Solidários com a Bolívia (e não só) estamos, e estaremos...
Beijos, beijos
“solidariedade com a Bolívia...”
de tão usadas, num ou noutro momento, as palavras parecem carecer de sentido: solidariedade, amor, liberdade, exploração, miséria... há-de se ter cuidado com elas, as palavras. e esse cuidado deve acontecer antes que sejam pronunciadas. há-de de se ter carinho com as palavras. e esse carinho deve acontecer no silêncio, no mais profundo de nós mesmos, onde as palavras são gestadas. caso contrário perderão o sentido ou poderão ter o sentido inverso do que tentam exprimir.
há-de se cultivar, sempre! - SOLIDARIEDADE com todas as pessoas, em todos os lugares do mundo, a qualquer tempo, exploradas, aviltadas por outras pessoas – que escudadas num “sistema” mesquinho e perverso, anti-humano, capitalista -, dizem defender valores tais como: “solidariedade”, “liberdade”, “democracia”...
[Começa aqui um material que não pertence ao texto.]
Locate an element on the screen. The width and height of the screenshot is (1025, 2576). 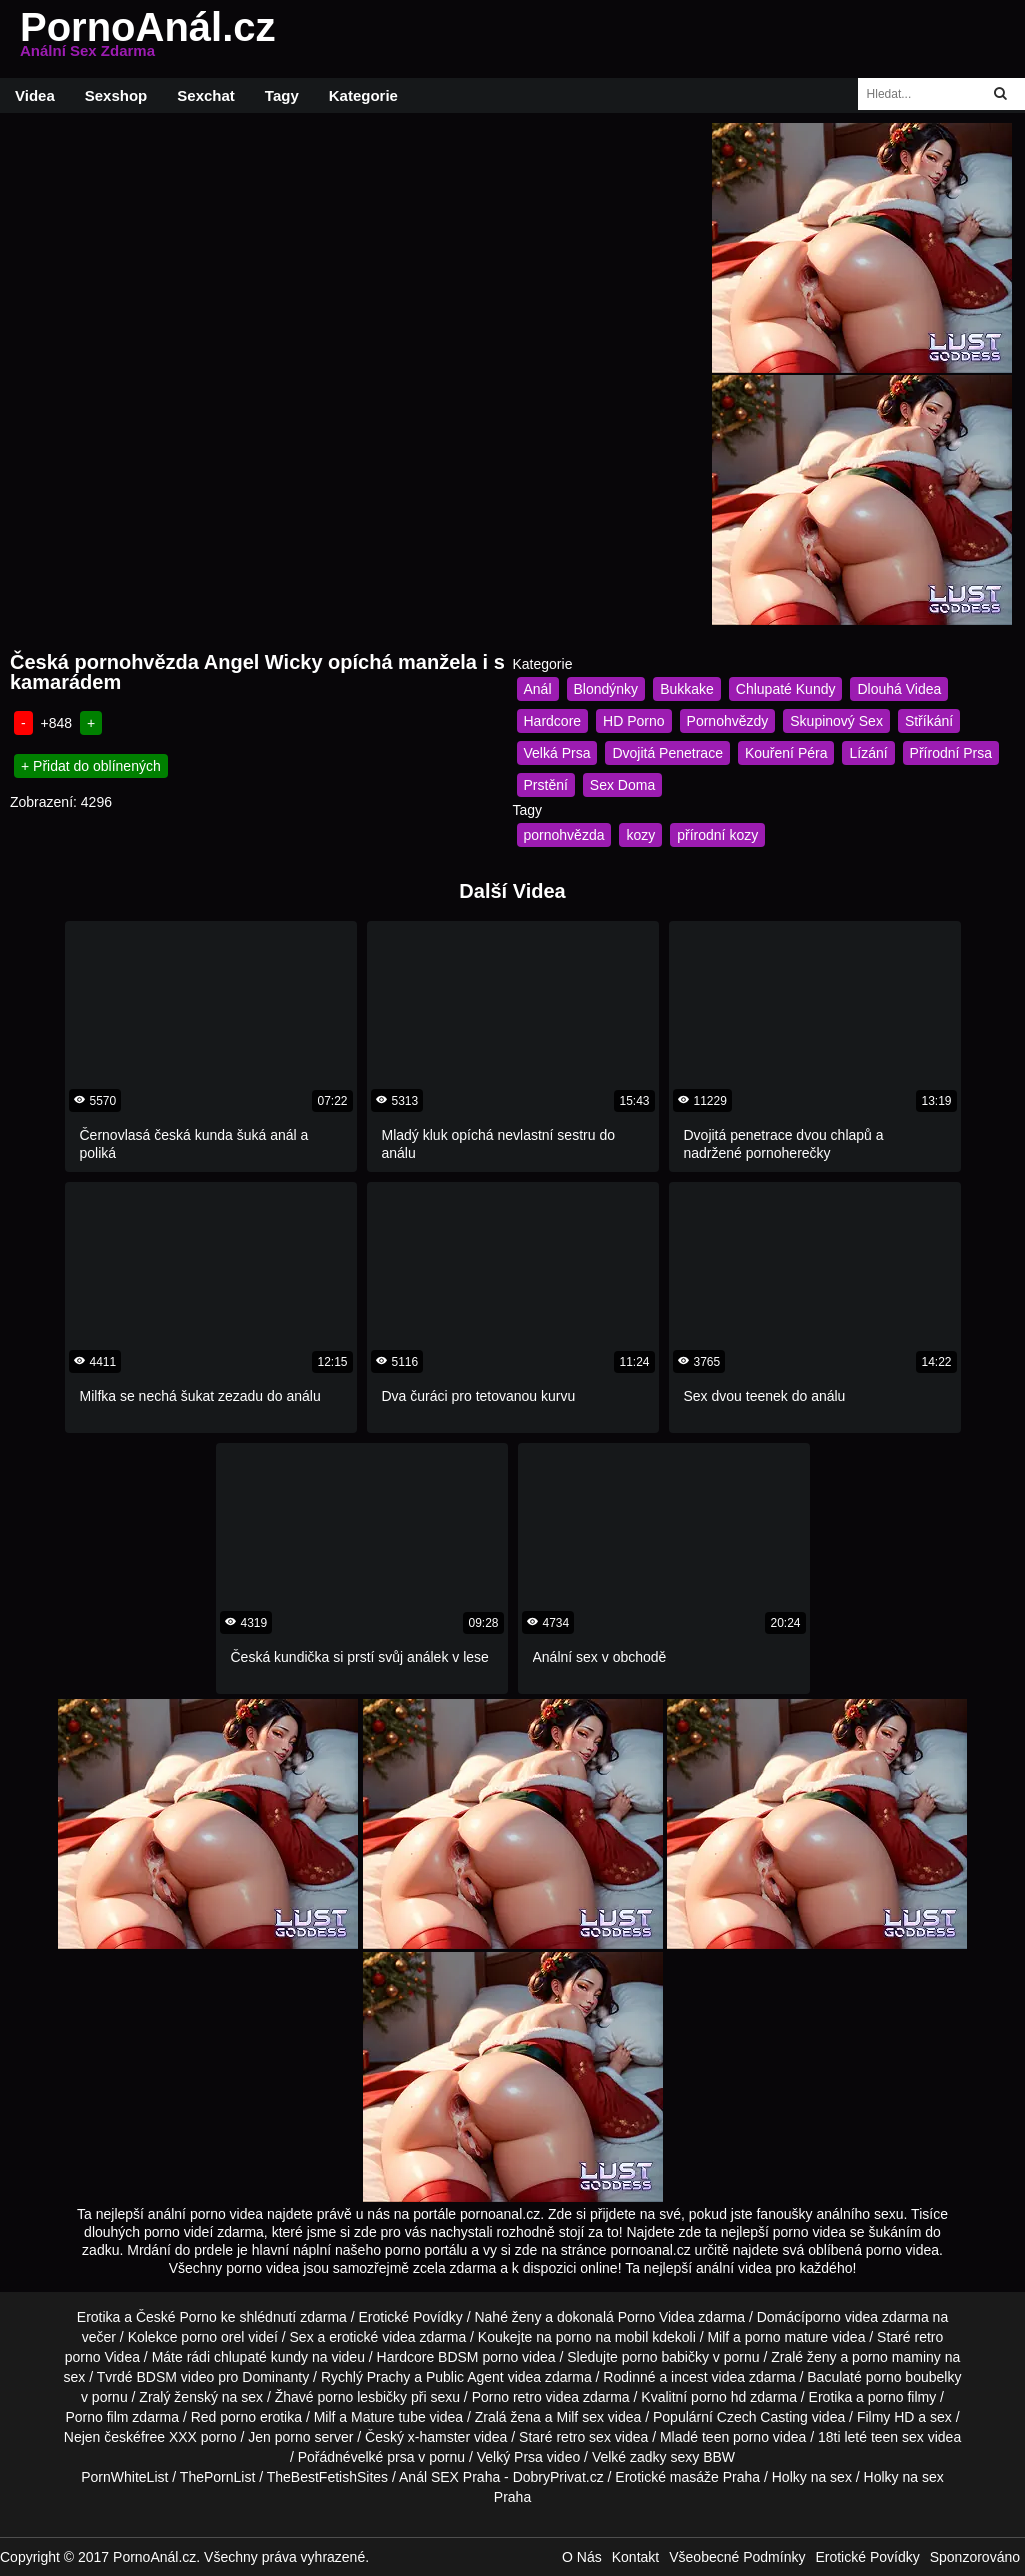
Pornohvězdy is located at coordinates (728, 721).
tuas palavras, meu Amigo, jamais gastas, alimentadas que são pelo que há de melhor dentro de ti, ajudam-nos a prosseguir, sem perder a ternura ou a firmeza nos gestos. tuas palavras, meu Amigo, jamais gastas, alimentadas que são pelo que há de melhor dentro de ti, ajudam-nos a prosseguir em direção à Utopia, caminho e porto, traçado e sendo construído por homens e mulheres do porte de Cristo (sim, Jesus Cristo!), pelo Zé da esquina, que estende a mão pedinte (sim, pelo Zé da esquina!), Maria de Nazaré (sim, a mãe Dele!), Maria, dentre tantas outras Marias, mães de tantos outros crucificados sem cruz (...), Gandhi (sim, Gandhi, Mahatma!), Manoel da padaria (ó, Manoel, tu também!), Clara, a de Assis... Clara, não tão clara assim, filha da noite africana... Clara, não tão clara assim, filha do solo americano...
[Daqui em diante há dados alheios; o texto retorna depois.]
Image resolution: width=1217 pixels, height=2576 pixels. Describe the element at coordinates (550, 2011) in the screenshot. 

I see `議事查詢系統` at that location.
deixo o meu abraço fraterno pra ti.
... tuas palavras, meu Amigo, jamais gastas, alimentadas que são pelo que há de melhor dentro de ti, ajudam-nos a prosseguir, sem perder a ternura ou a firmeza nos gestos. tuas palavras, meu Amigo, jamais gastas, alimentadas que são pelo que há de melhor dentro de ti, ajudam-nos a prosseguir em direção à Utopia, caminho e porto, traçado e sendo construído por homens e mulheres tais como: Marina Silva, Ho chi Minh, Thaís, Betinho, Rejane, Che, Luiza, Chico Mendes, Maria Clara, Zumbi, Juliana, Mandela, Gorete, Zeca Afonso... pessoas públicas ou “anônimas” de todos os recantos do mundo, incluindo todas as pessoas do solo boliviano, espoliadas ao longo do tempo, mas que lutam para reverter essa situação.
outro abraço fraterno.
ps. quando estava escrevendo o comentário fui interrompido. tive que sair. retornei para concluí-lo.
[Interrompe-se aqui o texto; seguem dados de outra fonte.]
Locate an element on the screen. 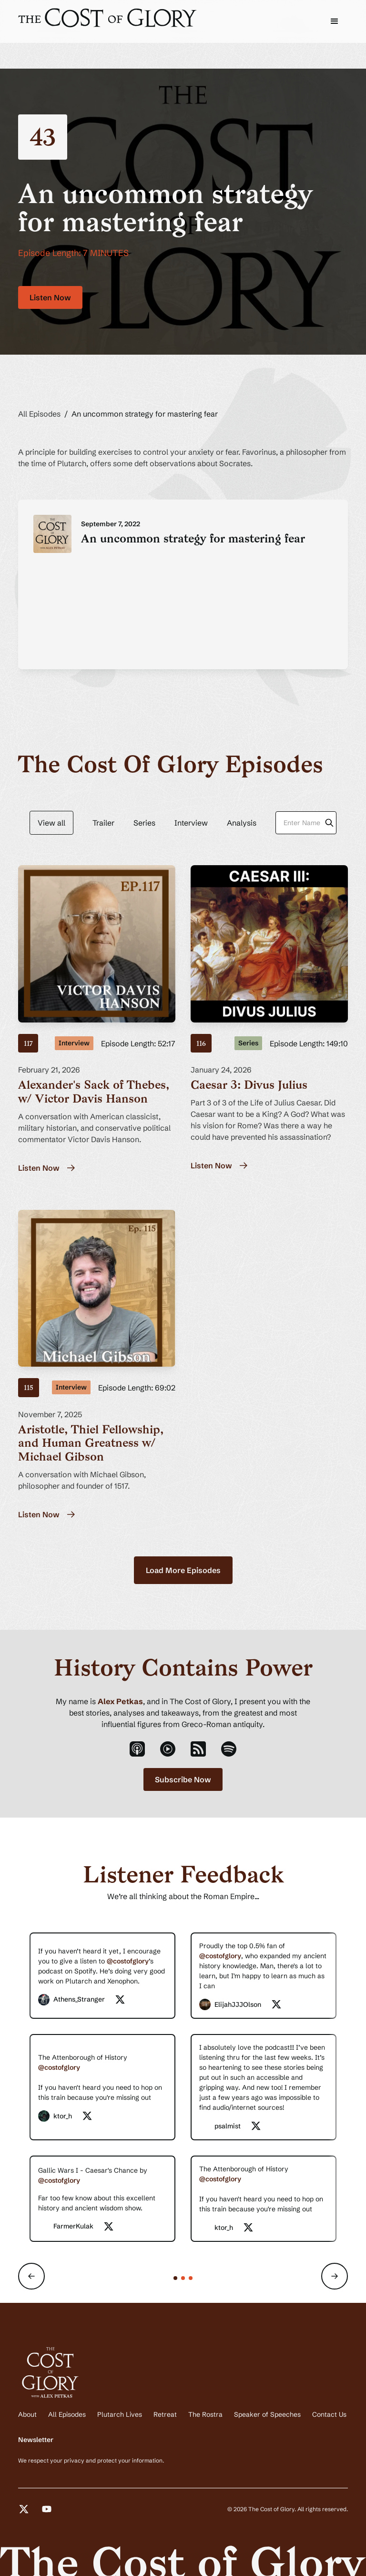 The image size is (366, 2576). [button] is located at coordinates (334, 21).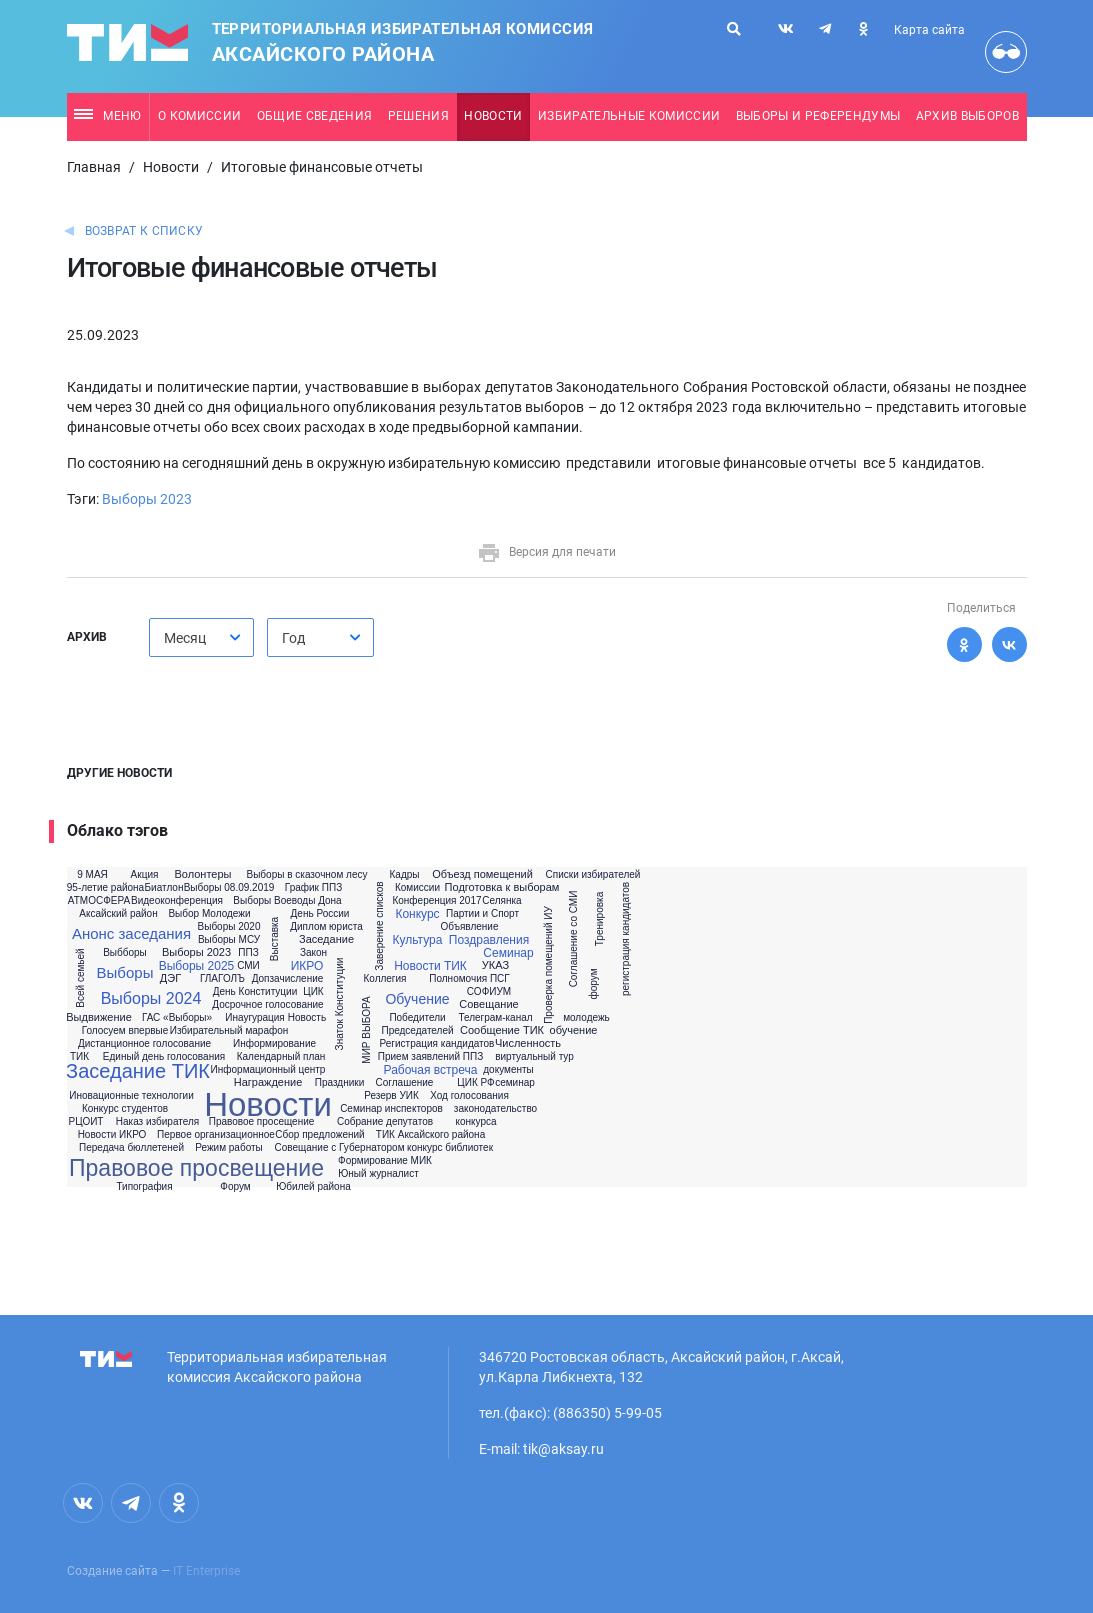 This screenshot has height=1613, width=1093. I want to click on ТИК Аксайского района, so click(430, 1135).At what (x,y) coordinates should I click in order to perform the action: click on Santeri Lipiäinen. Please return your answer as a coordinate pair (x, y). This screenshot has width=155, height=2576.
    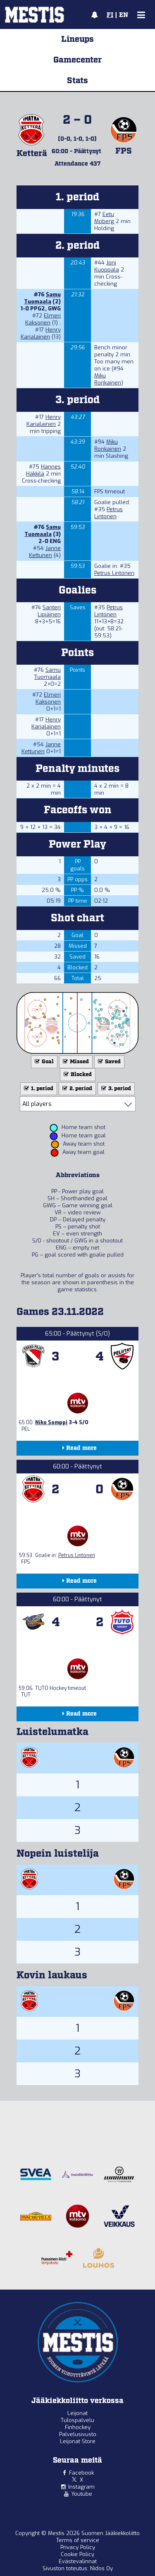
    Looking at the image, I should click on (49, 611).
São outros os tempos mas a malha social continua semelhante. A construção de uma sociedade mais igualitária, a implementação de reformas económicas que colidem com os interesses das classes dominantes não são facilmente aceites.
Há 35 anos,mataram Victor Jara, Allende caiu e uma terrível ditadura deu origem a uma trágica carnificina.
A América Latina e as suas convulsões!